Ross Coulthart says, 'My Life Has Been Threatened For Not Revealing All I Know.'
The NewsNation reporter with a UAP focus, Ross Coulthart, said he has received threats and seen his identity hacked due to his reporting on UAP issues. The heat didn't come from gatekeepers who may be wanting to silence him. They came from UFO believers, who expect him to "vomit everything I know out there for their entertainment".
One particular issue raising ire from critics was the story of a giant UFO that was "too big to move." Because it could not be moved, a classified service sector was reportedly built over it. This story was immediately pounced on by skeptics, who charged him with concocting a yarn. But the threats came from the opposite side--believers. They demanded he tell exactly where the giant object could be found.

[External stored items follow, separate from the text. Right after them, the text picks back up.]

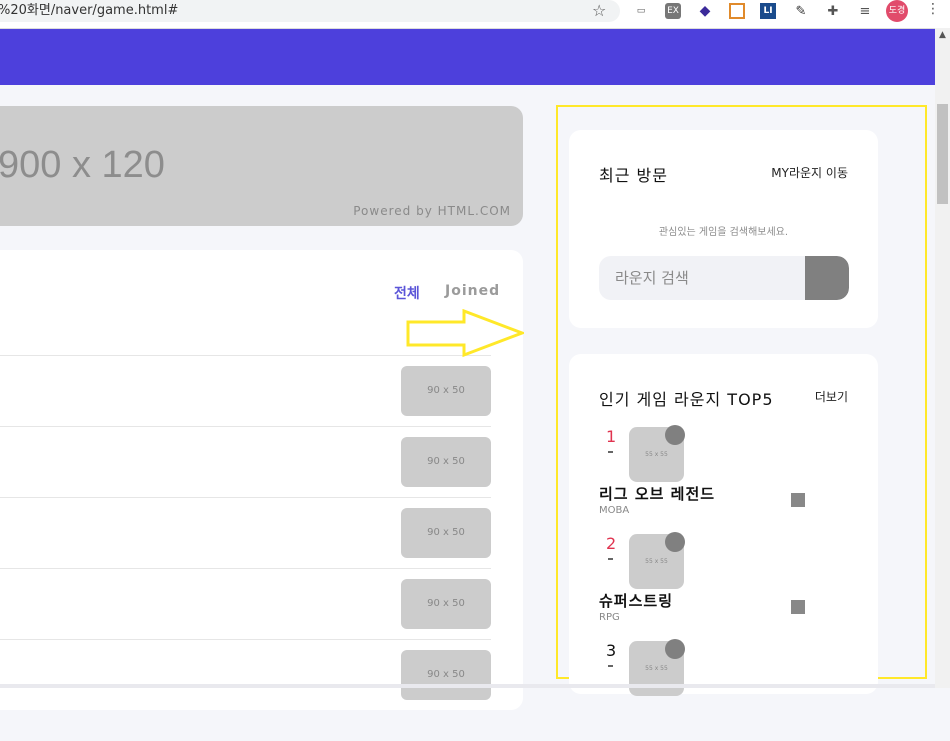 Image resolution: width=950 pixels, height=741 pixels. Describe the element at coordinates (82, 165) in the screenshot. I see `banner-size-label: 900 x 120` at that location.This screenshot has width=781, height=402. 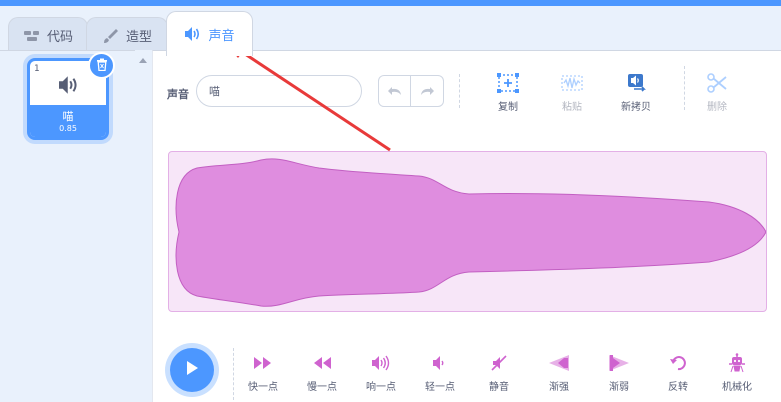 What do you see at coordinates (499, 363) in the screenshot?
I see `mute-icon` at bounding box center [499, 363]. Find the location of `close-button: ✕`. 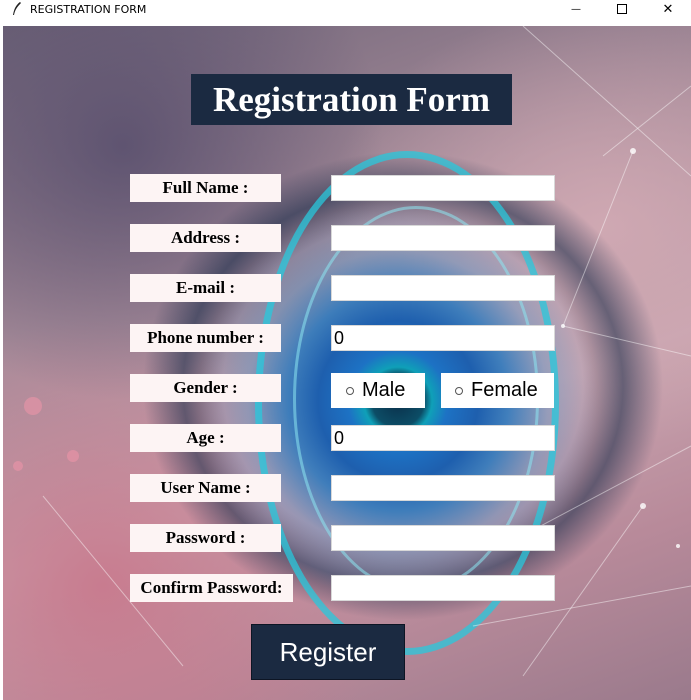

close-button: ✕ is located at coordinates (668, 9).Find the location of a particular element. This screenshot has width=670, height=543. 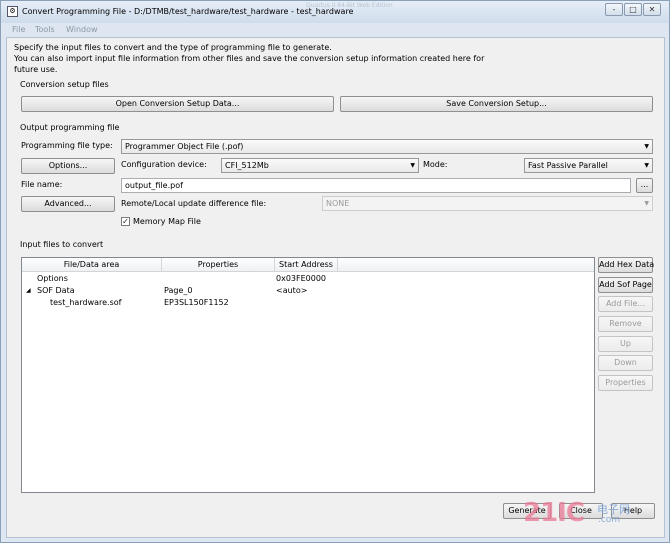

menu-tools: Tools is located at coordinates (45, 30).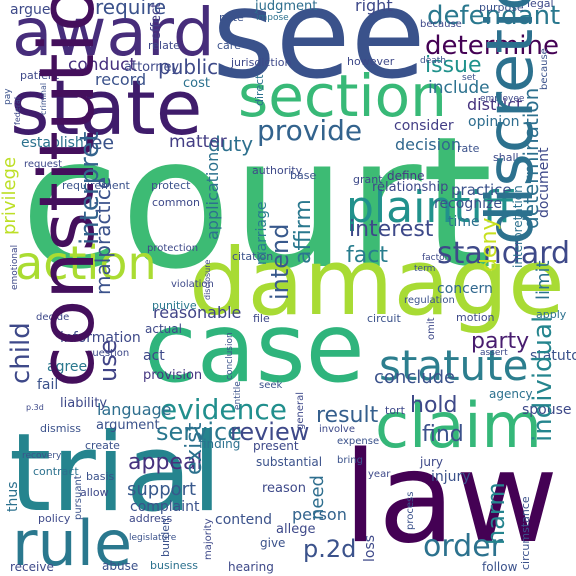 The image size is (576, 576). What do you see at coordinates (173, 248) in the screenshot?
I see `word-intend: protection` at bounding box center [173, 248].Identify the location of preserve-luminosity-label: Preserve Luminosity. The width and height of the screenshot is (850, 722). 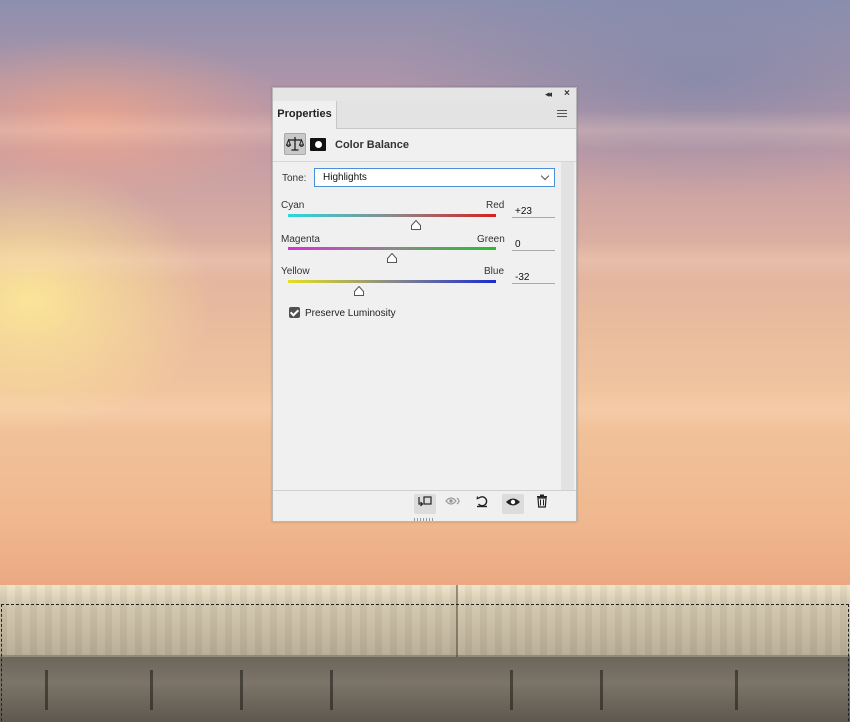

Coulthart mentioned the threats on That UFO Podcast ("The Age of the Whistleblower") while making a number of other points:
- "I love the conspiracy theorists who think that there's some kind of Dark State attempt to try and control the narrative by using journalists such as myself."
- "There is no organized government rollout" of UAP information.
- One hacker compromised his identity by signing him up to "hundreds and hundreds of sex sites ... the most vile, awful, violent pornography," a feat he hopes was the doing of a frustrated teenager working from his mom's basement, and not an intelligence service.
"I've had death threats," he repeated. "I've had people say to me, 'I'm gonna kill you because you're not revealing all about the giant UFO.' I've said quite clearly that there are very good national security reasons why I cannot reveal the location of that object*. ...The public doesn't have a right to know about everything."
He added, "And I never will. Ultimately, it's up to the U.S. to decide what it does."
\Note: the UFO is* conjectured by some to reside in a joint U.S.-Australian intel site, the premier satellite communications and signals intelligence surveillance base, Pine Gap.